WORK INSTRUCTION
Give the entries again exactly, every one of them.

Stored records
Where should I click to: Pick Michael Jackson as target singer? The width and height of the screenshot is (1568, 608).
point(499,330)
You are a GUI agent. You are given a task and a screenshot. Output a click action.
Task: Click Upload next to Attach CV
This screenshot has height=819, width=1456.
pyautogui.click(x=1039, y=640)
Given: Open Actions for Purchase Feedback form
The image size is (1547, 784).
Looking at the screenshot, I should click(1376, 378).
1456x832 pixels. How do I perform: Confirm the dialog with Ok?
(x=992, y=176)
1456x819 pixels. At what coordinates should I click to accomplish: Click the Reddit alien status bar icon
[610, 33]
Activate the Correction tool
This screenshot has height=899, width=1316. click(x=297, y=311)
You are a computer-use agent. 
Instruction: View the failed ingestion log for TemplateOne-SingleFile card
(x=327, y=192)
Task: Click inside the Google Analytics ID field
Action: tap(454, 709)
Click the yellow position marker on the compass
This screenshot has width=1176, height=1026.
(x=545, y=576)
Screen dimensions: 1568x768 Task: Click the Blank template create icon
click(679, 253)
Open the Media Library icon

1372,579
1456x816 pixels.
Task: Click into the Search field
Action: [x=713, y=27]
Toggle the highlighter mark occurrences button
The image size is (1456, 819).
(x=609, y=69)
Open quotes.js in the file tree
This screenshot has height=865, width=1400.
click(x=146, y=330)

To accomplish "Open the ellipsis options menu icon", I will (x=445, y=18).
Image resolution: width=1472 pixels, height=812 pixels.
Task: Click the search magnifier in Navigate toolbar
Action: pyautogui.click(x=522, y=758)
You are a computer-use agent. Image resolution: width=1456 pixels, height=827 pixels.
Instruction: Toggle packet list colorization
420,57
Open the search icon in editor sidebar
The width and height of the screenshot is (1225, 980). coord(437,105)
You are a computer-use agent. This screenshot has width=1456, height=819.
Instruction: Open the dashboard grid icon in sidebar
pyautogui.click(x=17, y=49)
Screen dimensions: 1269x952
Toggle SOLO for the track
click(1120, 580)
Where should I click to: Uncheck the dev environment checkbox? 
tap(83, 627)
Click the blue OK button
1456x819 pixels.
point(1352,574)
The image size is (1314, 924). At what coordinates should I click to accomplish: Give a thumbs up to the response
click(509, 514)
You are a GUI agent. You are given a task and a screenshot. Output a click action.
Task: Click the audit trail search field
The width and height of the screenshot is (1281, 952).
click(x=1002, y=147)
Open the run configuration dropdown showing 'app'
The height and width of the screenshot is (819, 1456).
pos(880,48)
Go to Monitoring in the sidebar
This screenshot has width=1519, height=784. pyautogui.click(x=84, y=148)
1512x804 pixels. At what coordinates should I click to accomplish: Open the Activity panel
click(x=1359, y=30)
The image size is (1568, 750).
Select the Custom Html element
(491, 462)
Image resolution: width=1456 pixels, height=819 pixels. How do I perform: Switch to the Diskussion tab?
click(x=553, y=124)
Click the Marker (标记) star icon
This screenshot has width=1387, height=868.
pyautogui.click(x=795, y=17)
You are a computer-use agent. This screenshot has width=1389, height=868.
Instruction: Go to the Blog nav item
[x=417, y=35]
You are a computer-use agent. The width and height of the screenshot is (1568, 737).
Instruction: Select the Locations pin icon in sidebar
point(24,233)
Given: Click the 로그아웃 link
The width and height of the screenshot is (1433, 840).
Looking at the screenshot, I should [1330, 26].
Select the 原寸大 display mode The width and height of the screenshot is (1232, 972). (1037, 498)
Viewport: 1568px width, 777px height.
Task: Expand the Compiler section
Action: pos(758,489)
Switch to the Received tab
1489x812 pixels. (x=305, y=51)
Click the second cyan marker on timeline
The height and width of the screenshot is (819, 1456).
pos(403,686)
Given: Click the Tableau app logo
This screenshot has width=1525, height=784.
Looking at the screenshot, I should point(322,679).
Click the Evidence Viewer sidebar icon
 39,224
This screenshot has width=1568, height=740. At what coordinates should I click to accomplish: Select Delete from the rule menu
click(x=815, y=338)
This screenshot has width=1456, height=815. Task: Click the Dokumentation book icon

OUTPUT FOR THIS EXERCISE
Where should I click to: Pick Michael Jackson as target singer? The width and height of the screenshot is (1568, 608).
point(499,330)
You are a GUI agent. You are given a task and a screenshot. Output a click action.
Task: Click Upload next to Attach CV
This screenshot has height=819, width=1456.
pyautogui.click(x=1039, y=640)
Given: Open Actions for Purchase Feedback form
The image size is (1547, 784).
Looking at the screenshot, I should click(1376, 378).
1456x832 pixels. How do I perform: Confirm the dialog with Ok?
(x=992, y=176)
1456x819 pixels. At what coordinates should I click to accomplish: Click the Reddit alien status bar icon
[610, 33]
Activate the Correction tool
This screenshot has height=899, width=1316. click(x=297, y=311)
You are a computer-use agent. 
Instruction: View the failed ingestion log for TemplateOne-SingleFile card
(x=327, y=192)
Task: Click inside the Google Analytics ID field
Action: tap(454, 709)
Click the yellow position marker on the compass
This screenshot has width=1176, height=1026.
(x=545, y=576)
Screen dimensions: 1568x768 Task: Click the Blank template create icon
click(679, 253)
Open the Media Library icon

1372,579
1456x816 pixels.
Task: Click into the Search field
Action: [x=713, y=27]
Toggle the highlighter mark occurrences button
The image size is (1456, 819).
(x=609, y=69)
Open quotes.js in the file tree
This screenshot has height=865, width=1400.
click(x=146, y=330)

To accomplish "Open the ellipsis options menu icon", I will (x=445, y=18).
Image resolution: width=1472 pixels, height=812 pixels.
Task: Click the search magnifier in Navigate toolbar
Action: pyautogui.click(x=522, y=758)
You are a computer-use agent. Image resolution: width=1456 pixels, height=827 pixels.
Instruction: Toggle packet list colorization
420,57
Open the search icon in editor sidebar
The width and height of the screenshot is (1225, 980). coord(437,105)
You are a computer-use agent. This screenshot has width=1456, height=819.
Instruction: Open the dashboard grid icon in sidebar
pyautogui.click(x=17, y=49)
Screen dimensions: 1269x952
Toggle SOLO for the track
click(1120, 580)
Where should I click to: Uncheck the dev environment checkbox? 
tap(83, 627)
Click the blue OK button
1456x819 pixels.
point(1352,574)
The image size is (1314, 924). At what coordinates should I click to accomplish: Give a thumbs up to the response
click(509, 514)
You are a GUI agent. You are given a task and a screenshot. Output a click action.
Task: Click the audit trail search field
The width and height of the screenshot is (1281, 952).
click(x=1002, y=147)
Open the run configuration dropdown showing 'app'
The height and width of the screenshot is (819, 1456).
pos(880,48)
Go to Monitoring in the sidebar
This screenshot has width=1519, height=784. pyautogui.click(x=84, y=148)
1512x804 pixels. At what coordinates should I click to accomplish: Open the Activity panel
click(x=1359, y=30)
The image size is (1568, 750).
Select the Custom Html element
(491, 462)
Image resolution: width=1456 pixels, height=819 pixels. How do I perform: Switch to the Diskussion tab?
click(x=553, y=124)
Click the Marker (标记) star icon
This screenshot has width=1387, height=868.
pyautogui.click(x=795, y=17)
You are a computer-use agent. This screenshot has width=1389, height=868.
Instruction: Go to the Blog nav item
[x=417, y=35]
You are a computer-use agent. The width and height of the screenshot is (1568, 737).
Instruction: Select the Locations pin icon in sidebar
point(24,233)
Given: Click the 로그아웃 link
The width and height of the screenshot is (1433, 840).
Looking at the screenshot, I should [1330, 26].
Select the 原寸大 display mode The width and height of the screenshot is (1232, 972). (1037, 498)
Viewport: 1568px width, 777px height.
Task: Expand the Compiler section
Action: pos(758,489)
Switch to the Received tab
1489x812 pixels. (x=305, y=51)
Click the second cyan marker on timeline
The height and width of the screenshot is (819, 1456).
pos(403,686)
Given: Click the Tableau app logo
This screenshot has width=1525, height=784.
Looking at the screenshot, I should point(322,679).
Click the Evidence Viewer sidebar icon
 39,224
This screenshot has width=1568, height=740. At what coordinates should I click to accomplish: Select Delete from the rule menu
click(x=815, y=338)
This screenshot has width=1456, height=815. Task: Click the Dokumentation book icon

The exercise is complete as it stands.